The latest undistinguished addition to this subgenre, Take the Lead is also a dance movie, though it’s not so good as that, either. It’s based on the true story of Pierre Dulaine, a former champion ballroom dancer who began a program in the early 1990s for teaching his discipline (and proper social graces) to New York City elementary school kids. As you might expect, the Hollywood version of his life keeps the setting but changes the time to the present day. Antonio Banderas plays Pierre, who volunteers to take on his school’s chronic offenders and teach them the waltz and the foxtrot during the long hours of detention. He keeps the worst of them out of trouble with the law and teaches these hip-hop kids to appreciate Gershwin, while the students throw in a few new-style dance steps to go with the old moves.
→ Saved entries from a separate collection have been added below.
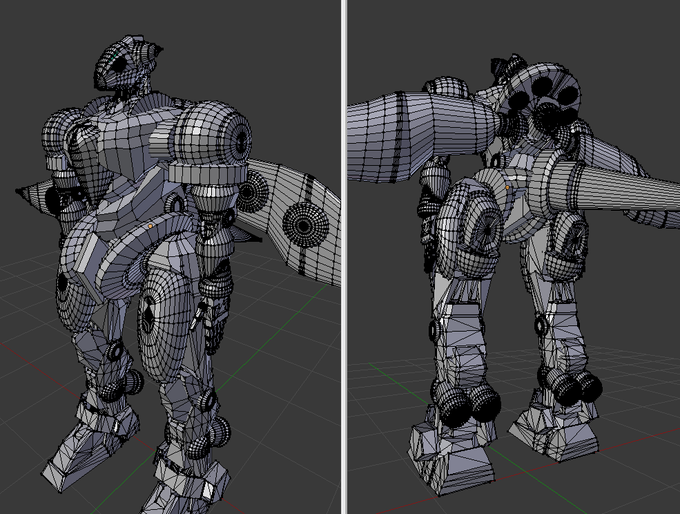Screen dimensions: 680x514
Task: Click the round end cap of the shoulder drum
Action: point(238,140)
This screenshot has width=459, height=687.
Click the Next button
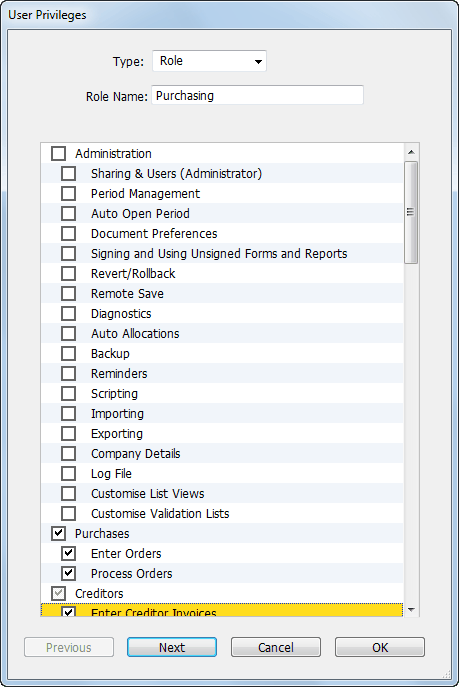pyautogui.click(x=172, y=647)
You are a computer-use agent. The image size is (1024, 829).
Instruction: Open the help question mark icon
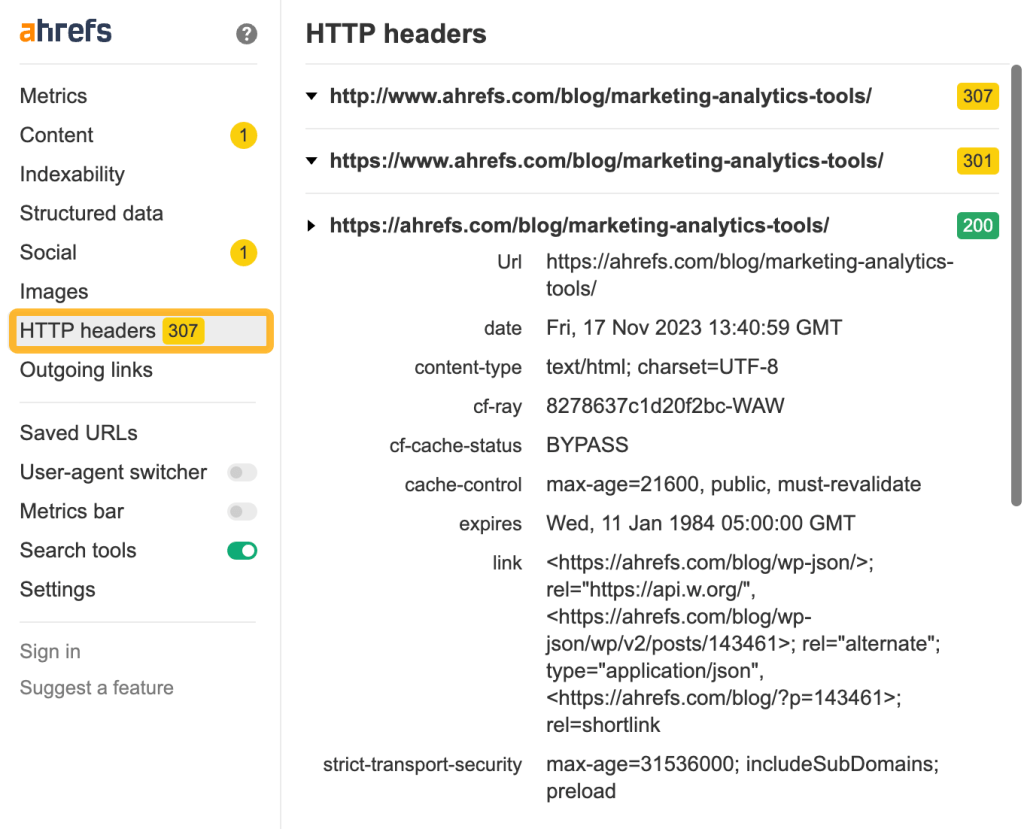pyautogui.click(x=245, y=33)
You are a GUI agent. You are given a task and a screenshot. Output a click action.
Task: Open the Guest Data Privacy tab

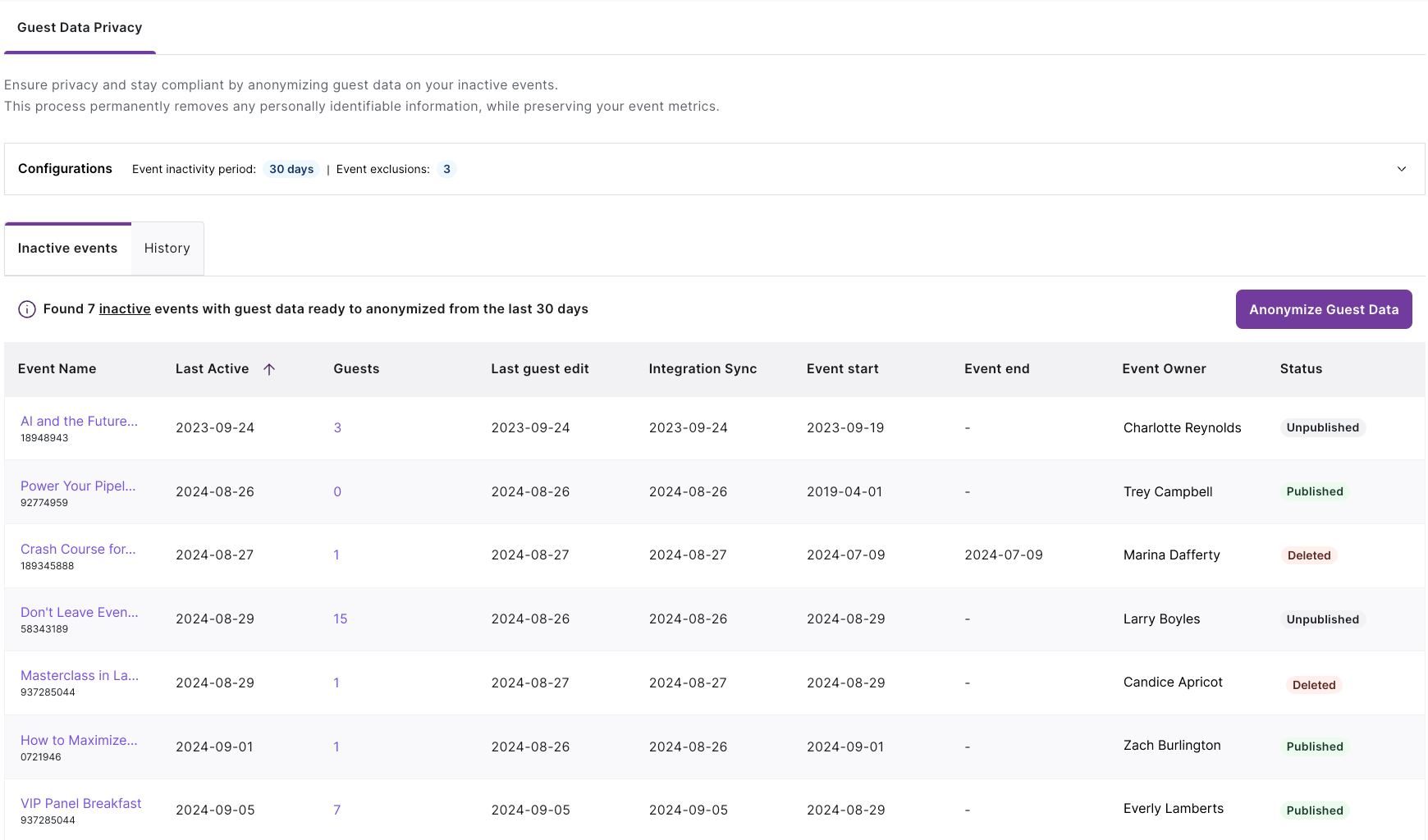80,27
Never mind that last year’s flawed documentary Mad Hot Ballroom gave a much more interesting glimpse of the spangled world of ballroom dance intersecting with the reality of New York City’s unfashionable schools. This movie doesn’t work on its own genre-bound terms. The kids in Pierre’s class are straight off the templates — fat guy, fat girl, white guy with cornrows, white girl from the right side of the tracks. The same goes for the obstacles that Pierre faces — uncomprehending bureaucrats, snooty ballroom-dance veterans, teachers who think these kids don’t have a chance. There’s a romantic subplot between two kids (Rob Brown and Yaya DaCosta) with dead brothers on opposite sides of a gang war that never becomes convincing. Banderas and his fellow actors go through their paces sleepily, and the only one who emerges with any distinctiveness is Alfre Woodard as a beaten-down principal who rouses herself out of her cynicism to make fun of the idea of teaching dance.
The film comes close to working during the inevitable showdown at the dance contest, when two guys (Dante Basco and Lyriq Bent) who’ve been squabbling over the same dance partner (Jenna Dewan) resolve matters by performing a three-way tango and stealing the show from the other contestants. As fun as this sequence is, it should have been a home run. Liz Friedlander, a music-video director in her filmmaking debut, knows how to light the scenes but has little sense of the choreography’s flow or the way the dancers relate to each other. Not sensual enough as a dance movie and not inspirational enough as a school movie, Take the Lead falls flat on every count.